I’m Not Interested in Figuring Out Whether I’m Leaning Left or Right—I Have a Hard Enough Time Remaining Vertical
The notion that netroot Democrats are a radical protest group may be politically useful spin, but it is analytically inaccurate. The center of gravity of the dissident bloggers is located in the middle, not the periphery—Kos, Atrios, Brad DeLong, Marshall and many others are liberals, not leftists. The occasional old guard types that do surface in the comment sections from time to time stand out as a bit quaint, blue-dog Marxists among the irritated pragmatists. Remarkably few commentators are dreaming about nationalizing the toilet paper factories. The funny thing is that many of the bloggers think of themselves as more leftist than they actually are, perhaps unconsciously buying into the right-wing way of conceptualizing things. For the right, after all, Eisenhower was a pinko.
You also read that the Democrats on the web have no positive program. This too is spin. Precisely because the developing consensus of the netroots is anything but radical, its values and policy preferences are bound to be less dramatic than the revolutionists on the right.
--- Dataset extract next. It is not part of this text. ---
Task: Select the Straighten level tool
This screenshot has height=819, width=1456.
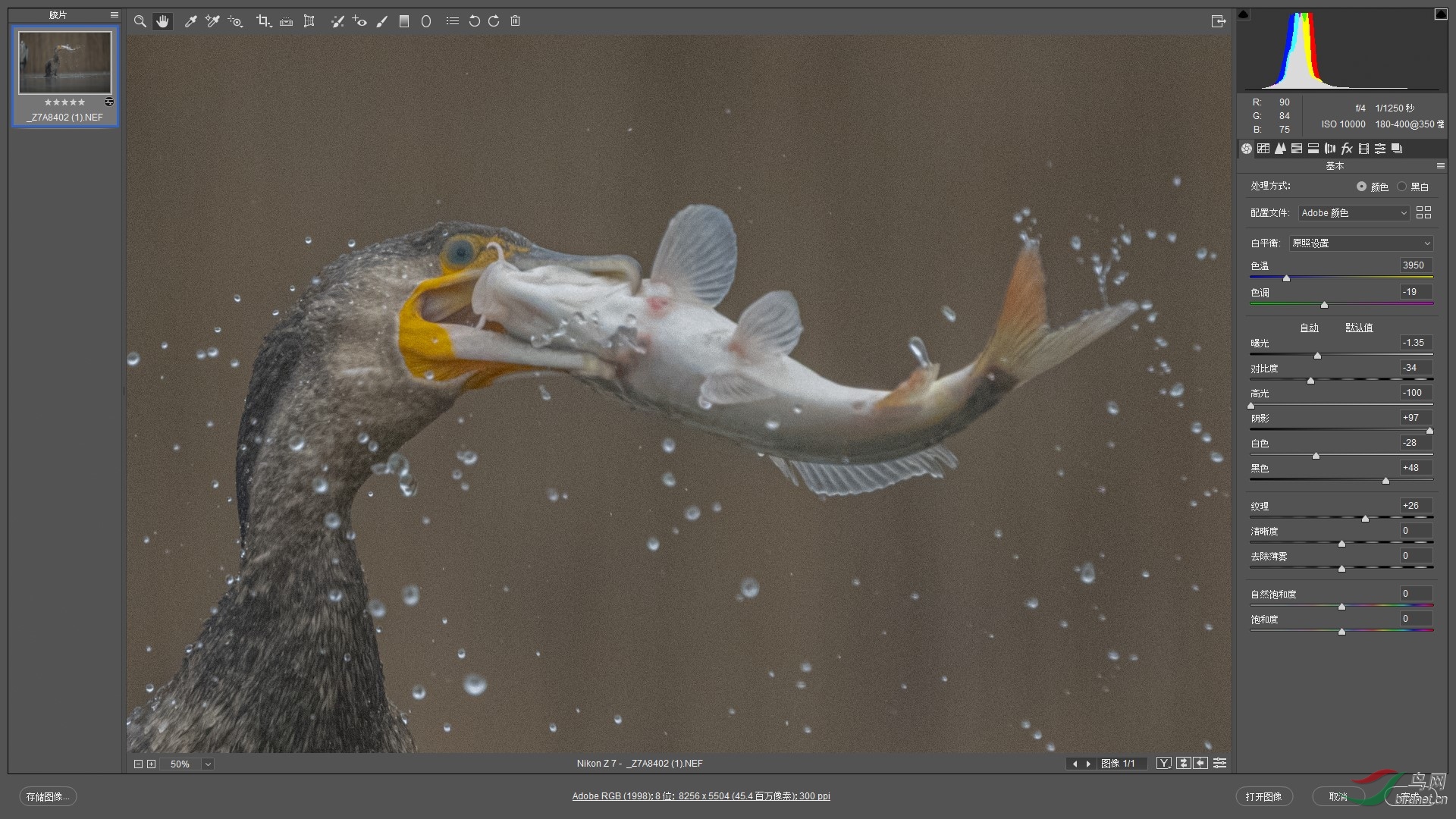Action: (x=286, y=21)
If you don’t want to repeal the Bill of Rights and you aren’t proposing an invasion of yet another foreign country or attempting to establish a national church, you’re bound to have more trouble making headlines than your photogenic opponents with their amusing pathologies. Even universal health care, a traditional Democratic goal sometimes featured as radical, obviously is anything but groundbreaking. It’s catch-up—Indoor plumbing! What will they think of next! Taking the energy crisis and global warming seriously isn’t daring innovation either. It’s what we obviously ought to do.
Unfortunately, a manifesto composed almost entirely of sensible proposals aimed at managing real problems is not going to make very inspiring reading. Maybe I’ll take a whack at composing one. I’m told I’m good at dull.